Leiloona organise chaque semaine des ateliers d'écriture. Tous les mardi/mercredi, elle met en ligne sur son blog une photo qui doit permettre d'éveiller l'imagination et mettre ainsi en place un processus d'écriture. Les participants doivent ensuite fournir un texte le dimanche soir qui suit. Le lundi matin, Leiloona les publie ou met les liens des différentes participations. 

arbre-à-souhaits

©Anselme

Je me suis faite violence pour accepter cette soirée. J’ai toujours exécré la Saint-Sylvestre et son cortège de réjouissances programmées : les smokings, les robes à paillettes, le champagne, le foie gras, les embrassades à minuit sur fond de « bonne année » me donnent la nausée. Pourquoi tant d’efforts à se persuader que tout ira mieux l’année suivante ? Cette fois-ci, j’ai décroché le pompon. À peine arrivée dans le grand salon, décoré à outrance, je le vois et j’hésite entre le rire et l’exaspération. Un arbre à souhait trône, attendant que chacun formule sur un morceau de papier coloré son vœu pour la nouvelle année. J’avais déjà subi cette épreuve lors d’un mariage deux ans auparavant. Les mariés avaient convié tous les invités à formuler un vœu pour eux. Étaient-ils si peu sûrs d’eux pour exiger un mantra ? N’ayant jamais eu le goût pour le mystique mais toujours celui de la contradiction, j’avais flanqué sur l’arbre un papier où j’avais inscrit : « Mon cœur, lassé de tout, même de l’espérance, N’ira plus de ses vœux importuner le sort ». Visiblement Lamartine n’avait pas suscité un grand enthousiasme auprès des mariés. Et pourtant, ces vers étaient tellement justes. Ils faisaient écho en moi et en les livrant aux jeunes époux, je leur livrais un peu de moi.

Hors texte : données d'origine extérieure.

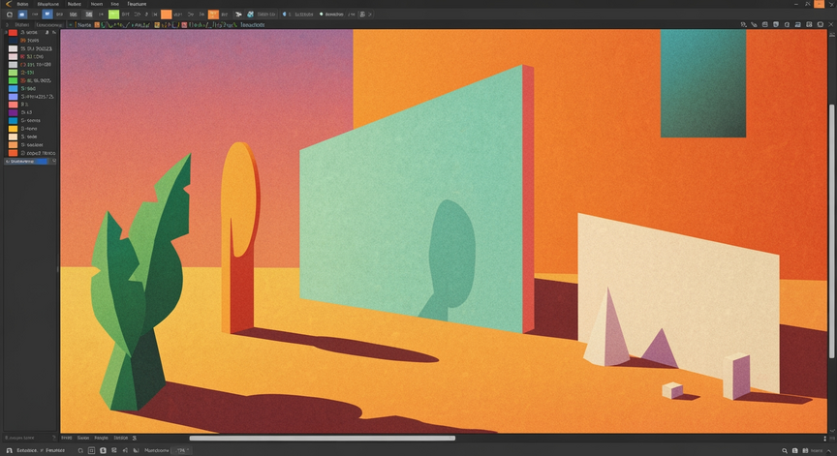Click the globe icon in the top toolbar

tap(250, 15)

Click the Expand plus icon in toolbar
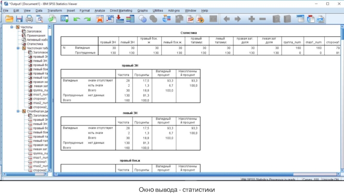coord(252,19)
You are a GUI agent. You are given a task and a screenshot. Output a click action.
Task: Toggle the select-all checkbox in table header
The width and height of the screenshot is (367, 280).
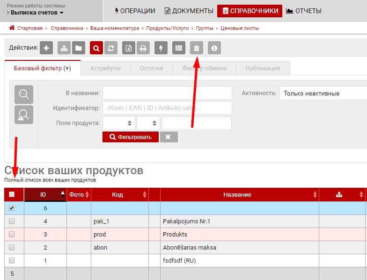(x=12, y=194)
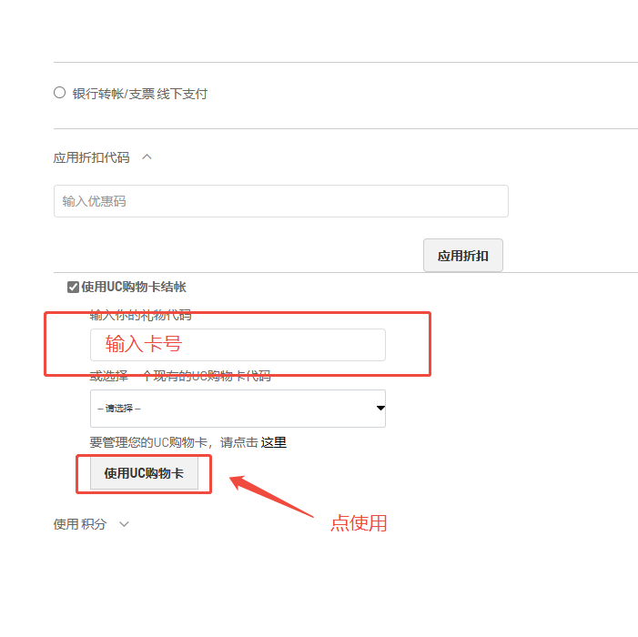Focus the 输入优惠码 coupon input field
Screen dimensions: 638x637
point(280,201)
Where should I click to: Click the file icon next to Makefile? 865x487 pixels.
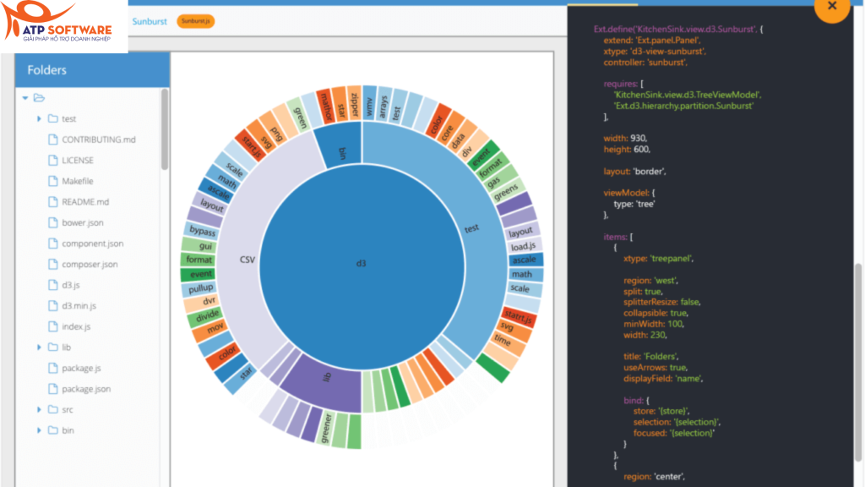click(x=52, y=181)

Il y a bien longtemps que j’ai perdu mes illusions, le goût aux vœux, aux souhaits ou aux bonnes résolutions. Je n’ai jamais été malheureuse et j’ai toujours baigné dans l’amour. Pourtant, je n’ai jamais réussi à obtenir ce que je souhaitais. Pendant longtemps, j’ai accusé les autres, la malchance avant de me rendre compte que j’étais ma propre ennemie. Prisonnière de moi-même, de ce corps, de cette tête, je n’avais jamais réussi à trouver l’équilibre. Je n’avais pas su voir que les vœux importaient peu et que la richesse de la vie était justement dans ce qu’on n’attendait pas, dans ce qui vous tombe dessus comme ça, dans la gestion du meilleur comme du pire. Il m’a fallu du temps pour comprendre, m’accepter, rire de mes étourderies ou maladresses. Et pourtant, qu’il est difficile d’être moi, d’être un éléphant dans une boutique de porcelaine.

Il y a encore quelques jours, j’étais minée par des problèmes aussi bien personnels que professionnels. J’avais l’impression d’être à bout de force, au bout de moi-même, sans issue ou échappatoire. Et puis, aujourd’hui, en ce 31 décembre, tu apparais, bousculant ma vie, ma déprime et mes prévisions. Je ne m’attendais pas à toi, je ne m’attendais pas à ça. Je ne t’ai jamais espéré, je ne t’ai jamais souhaité et pourtant, à présent, tu animes ma vie. Tu me forces à réfléchir, à me remettre en question, à trouver de nouvelles perspectives. Je sais que je vais angoisser, que je vais avoir peur de nous, de te perdre, de me perdre surtout mais tu redonnes un nouvel élan. Tu es à moi, tu es en moi et tu apportes une nouvelle vision plus positive de moi, comme en mathématique où le négatif cumulé au négatif apporte un plus.

En cet instant, je choisis de sourire en regardant ce satané arbre. J’hésite sur le choix de la couleur : du blanc, du vert, du jaune… du bleu ou du rose peut-être… Je sais en tout cas ce que je vais inscrire dessus – et tant pis si mes hôtes n’apprécient pas Tolstoï : « Tous les hommes font la même erreur, de s’imaginer que bonheur veut dire que tous les vœux se réalisent ».